She couldn’t have needled him more if she were flinging senbon at him. “I think the only reason you married me was to get away from the ramen stand for a bit.”

“I married you because I love you!” Ayame finally broke from the resolute resolute position she had taken up trying to make him come to her, and flew towards him, in a pouting imitation of her earlier greeting, her hands coming to his shoulders again, but this time to ball up the fabric there. “I love you far more than Sakura loved you. I’d never make you miserable like she did.”

“We made each other miserable.”

“It was all her fault, you know it was!”

Kakashi struck his signature thinking pose, one finger pressed to his tight-shut lips. “You know what? You’re right, it was. Entirely her fault.” His eyes cast about the balcony- somewhere, there must be a bottle of sake lurking. This was their honeymoon, damnit, and if he ever needed a complimentary drink, it was now.

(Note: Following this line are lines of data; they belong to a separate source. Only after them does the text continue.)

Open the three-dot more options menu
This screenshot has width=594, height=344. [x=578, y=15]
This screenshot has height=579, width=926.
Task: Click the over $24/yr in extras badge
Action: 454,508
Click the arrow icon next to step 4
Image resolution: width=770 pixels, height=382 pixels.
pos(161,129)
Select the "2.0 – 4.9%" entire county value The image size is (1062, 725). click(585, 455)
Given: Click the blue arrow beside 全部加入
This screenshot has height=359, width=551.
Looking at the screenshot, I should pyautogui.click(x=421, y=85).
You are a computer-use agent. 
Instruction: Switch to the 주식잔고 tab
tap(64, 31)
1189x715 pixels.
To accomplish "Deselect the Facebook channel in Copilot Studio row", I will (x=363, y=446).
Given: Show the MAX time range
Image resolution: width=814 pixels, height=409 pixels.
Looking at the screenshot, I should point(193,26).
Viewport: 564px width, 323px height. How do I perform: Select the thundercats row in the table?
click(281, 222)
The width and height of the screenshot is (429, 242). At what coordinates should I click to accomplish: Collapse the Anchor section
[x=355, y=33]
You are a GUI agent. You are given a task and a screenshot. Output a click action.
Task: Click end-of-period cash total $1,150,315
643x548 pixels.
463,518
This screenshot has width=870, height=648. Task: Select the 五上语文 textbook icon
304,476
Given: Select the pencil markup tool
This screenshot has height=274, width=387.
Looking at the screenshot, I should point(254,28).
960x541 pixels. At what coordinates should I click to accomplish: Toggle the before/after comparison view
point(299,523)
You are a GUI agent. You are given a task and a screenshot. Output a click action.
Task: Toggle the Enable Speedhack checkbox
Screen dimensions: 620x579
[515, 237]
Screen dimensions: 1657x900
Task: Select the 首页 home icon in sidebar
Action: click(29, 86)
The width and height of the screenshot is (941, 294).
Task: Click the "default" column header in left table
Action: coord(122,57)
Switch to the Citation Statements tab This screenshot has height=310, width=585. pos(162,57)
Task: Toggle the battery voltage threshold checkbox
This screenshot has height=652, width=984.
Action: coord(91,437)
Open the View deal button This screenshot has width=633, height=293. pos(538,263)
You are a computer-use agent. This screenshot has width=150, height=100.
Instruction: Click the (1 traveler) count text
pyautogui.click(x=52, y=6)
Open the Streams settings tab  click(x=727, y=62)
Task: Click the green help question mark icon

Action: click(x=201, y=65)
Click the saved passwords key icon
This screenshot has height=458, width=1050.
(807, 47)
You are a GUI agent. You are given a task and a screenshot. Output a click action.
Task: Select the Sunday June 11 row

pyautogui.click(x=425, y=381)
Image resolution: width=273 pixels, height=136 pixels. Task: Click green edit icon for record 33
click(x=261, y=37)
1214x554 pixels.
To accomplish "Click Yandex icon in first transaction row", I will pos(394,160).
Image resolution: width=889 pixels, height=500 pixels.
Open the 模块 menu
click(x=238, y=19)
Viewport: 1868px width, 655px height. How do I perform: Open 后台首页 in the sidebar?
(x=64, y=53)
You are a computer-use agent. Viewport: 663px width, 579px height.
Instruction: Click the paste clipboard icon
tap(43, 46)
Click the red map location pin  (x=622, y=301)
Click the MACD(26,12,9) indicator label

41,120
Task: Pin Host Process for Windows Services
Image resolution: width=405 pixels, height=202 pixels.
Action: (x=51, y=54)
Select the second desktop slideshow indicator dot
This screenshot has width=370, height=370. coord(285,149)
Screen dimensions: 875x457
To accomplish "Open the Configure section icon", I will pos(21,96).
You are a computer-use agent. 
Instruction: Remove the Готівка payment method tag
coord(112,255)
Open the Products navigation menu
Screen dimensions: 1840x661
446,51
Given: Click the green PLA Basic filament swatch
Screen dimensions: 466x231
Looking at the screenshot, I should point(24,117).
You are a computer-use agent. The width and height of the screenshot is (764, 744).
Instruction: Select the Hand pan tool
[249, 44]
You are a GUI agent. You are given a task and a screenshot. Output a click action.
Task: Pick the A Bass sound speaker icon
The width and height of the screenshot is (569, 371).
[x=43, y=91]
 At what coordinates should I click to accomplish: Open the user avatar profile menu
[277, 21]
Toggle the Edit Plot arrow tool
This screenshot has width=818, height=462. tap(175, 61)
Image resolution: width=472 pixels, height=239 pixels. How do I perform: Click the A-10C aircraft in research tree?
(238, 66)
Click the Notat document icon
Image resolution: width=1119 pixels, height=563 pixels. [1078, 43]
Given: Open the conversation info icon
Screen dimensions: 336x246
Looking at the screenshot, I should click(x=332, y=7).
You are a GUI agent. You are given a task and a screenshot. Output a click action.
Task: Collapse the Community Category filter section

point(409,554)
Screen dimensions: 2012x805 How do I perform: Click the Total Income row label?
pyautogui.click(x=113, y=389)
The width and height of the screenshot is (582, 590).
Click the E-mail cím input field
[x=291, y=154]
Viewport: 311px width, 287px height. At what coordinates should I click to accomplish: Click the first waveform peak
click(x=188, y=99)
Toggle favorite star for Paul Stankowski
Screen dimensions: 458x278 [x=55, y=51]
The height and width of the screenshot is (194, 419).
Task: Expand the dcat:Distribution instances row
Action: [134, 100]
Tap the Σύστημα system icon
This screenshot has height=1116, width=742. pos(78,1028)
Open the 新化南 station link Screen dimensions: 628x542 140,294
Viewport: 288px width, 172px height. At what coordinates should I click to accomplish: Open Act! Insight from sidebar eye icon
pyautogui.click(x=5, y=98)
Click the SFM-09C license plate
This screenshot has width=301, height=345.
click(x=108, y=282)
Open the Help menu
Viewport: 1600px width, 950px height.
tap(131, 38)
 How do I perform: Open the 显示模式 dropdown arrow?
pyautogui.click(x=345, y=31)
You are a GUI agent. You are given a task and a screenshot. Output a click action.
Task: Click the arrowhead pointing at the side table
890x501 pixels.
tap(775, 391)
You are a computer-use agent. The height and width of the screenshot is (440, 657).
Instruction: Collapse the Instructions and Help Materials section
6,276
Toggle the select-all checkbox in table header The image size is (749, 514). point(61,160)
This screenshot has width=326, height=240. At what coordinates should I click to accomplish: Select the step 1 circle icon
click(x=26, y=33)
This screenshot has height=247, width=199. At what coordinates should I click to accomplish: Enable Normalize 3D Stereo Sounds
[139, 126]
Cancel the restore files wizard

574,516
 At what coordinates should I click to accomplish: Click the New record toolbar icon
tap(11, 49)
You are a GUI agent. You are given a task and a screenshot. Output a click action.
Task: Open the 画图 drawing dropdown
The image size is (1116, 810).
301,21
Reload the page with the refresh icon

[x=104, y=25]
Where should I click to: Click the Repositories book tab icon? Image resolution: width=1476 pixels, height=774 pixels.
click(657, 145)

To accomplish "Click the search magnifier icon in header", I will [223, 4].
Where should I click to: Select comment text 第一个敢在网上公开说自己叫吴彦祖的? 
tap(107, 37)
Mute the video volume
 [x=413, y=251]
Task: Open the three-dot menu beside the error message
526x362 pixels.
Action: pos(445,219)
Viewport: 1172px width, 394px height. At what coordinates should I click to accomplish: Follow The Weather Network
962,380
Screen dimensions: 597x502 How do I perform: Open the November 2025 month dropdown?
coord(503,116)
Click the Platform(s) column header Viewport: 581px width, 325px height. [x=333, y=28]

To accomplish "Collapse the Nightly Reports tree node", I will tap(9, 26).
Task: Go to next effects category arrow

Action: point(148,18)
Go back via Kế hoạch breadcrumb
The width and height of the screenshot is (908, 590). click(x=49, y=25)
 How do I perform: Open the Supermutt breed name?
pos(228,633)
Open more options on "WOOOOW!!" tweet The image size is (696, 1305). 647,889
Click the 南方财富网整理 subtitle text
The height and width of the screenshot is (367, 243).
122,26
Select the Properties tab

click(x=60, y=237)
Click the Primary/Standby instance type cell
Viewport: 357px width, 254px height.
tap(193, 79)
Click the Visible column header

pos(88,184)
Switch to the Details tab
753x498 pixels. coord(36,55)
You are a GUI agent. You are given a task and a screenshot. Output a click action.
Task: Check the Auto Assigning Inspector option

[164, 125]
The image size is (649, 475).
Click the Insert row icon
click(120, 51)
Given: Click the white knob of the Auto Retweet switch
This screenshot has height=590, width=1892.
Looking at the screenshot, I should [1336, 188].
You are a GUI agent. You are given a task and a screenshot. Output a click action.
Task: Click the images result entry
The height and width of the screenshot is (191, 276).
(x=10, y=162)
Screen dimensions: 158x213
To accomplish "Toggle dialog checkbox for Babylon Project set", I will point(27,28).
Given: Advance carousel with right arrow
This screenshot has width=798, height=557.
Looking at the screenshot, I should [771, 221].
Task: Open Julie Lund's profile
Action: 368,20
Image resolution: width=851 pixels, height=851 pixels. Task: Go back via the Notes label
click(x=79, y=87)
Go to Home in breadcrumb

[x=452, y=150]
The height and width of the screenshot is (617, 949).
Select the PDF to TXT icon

“She was a fool to lose you.”

“We lost each other.”

“She lost you, with her violent tempers and carryings on.”

“Will you stop talking about Sakura?” It was only his many years of shinobi training that kept Kakashi from completely losing his temper. He was trying so hard to be happy.

“But I’m very glad!” Ayame’s perky tone had returned, and she pushed herself lightly away from Kakashi’s chest, swaying back across the balcony to resume her position at the balustrade, gazing out at the now darkening waters, drumming her fingertips against the marble surface of the railing, and speaking as though to herself. “If she hadn’t been uncontrolled, and wicked, and unfaithful, we wouldn’t be here now.” There was an extended pause, before Kakashi muttered,

“She wasn’t unfaithful.”

“I bet she was. I bet she was unfaithful every five minutes. Every boy her age was mooning over her by the time she made chuunin. You hate her, don’t you?”

“No, I think despise is a better word, if I had to pick one-”

“That’s worse. Good.”

“-and I’m sorry for her.”

“Why on earth would you feel sorry for her?”

“It’s like you said.” His eyes crinkled again, and he shrugged, holding his hands palms up in his usual disarming way, “It was all her fault. She’s marked for tragedy, if she kept on the way she was going nothing good will have happened for her. Anyway, it was a long time ago. I can pity her now.”

“It wasn’t that long ago.” 

“Ayame, please.”

“Do you think you could ever love her again?”

“ _Please_ , Ayame.” 

“But could you?” 

“I love you.”

“But differently.”

Silence stretched out again, even longer this time. Something about her last assertion has struck the philosophical chord that lay not so deeply buried beneath Kakashi’s surface, and he mused for a moment, before pushing himself away from the wall to wander slowly towards his wife. His voice was a soft rumble, clarity unhindered by its usual layer of fabric. 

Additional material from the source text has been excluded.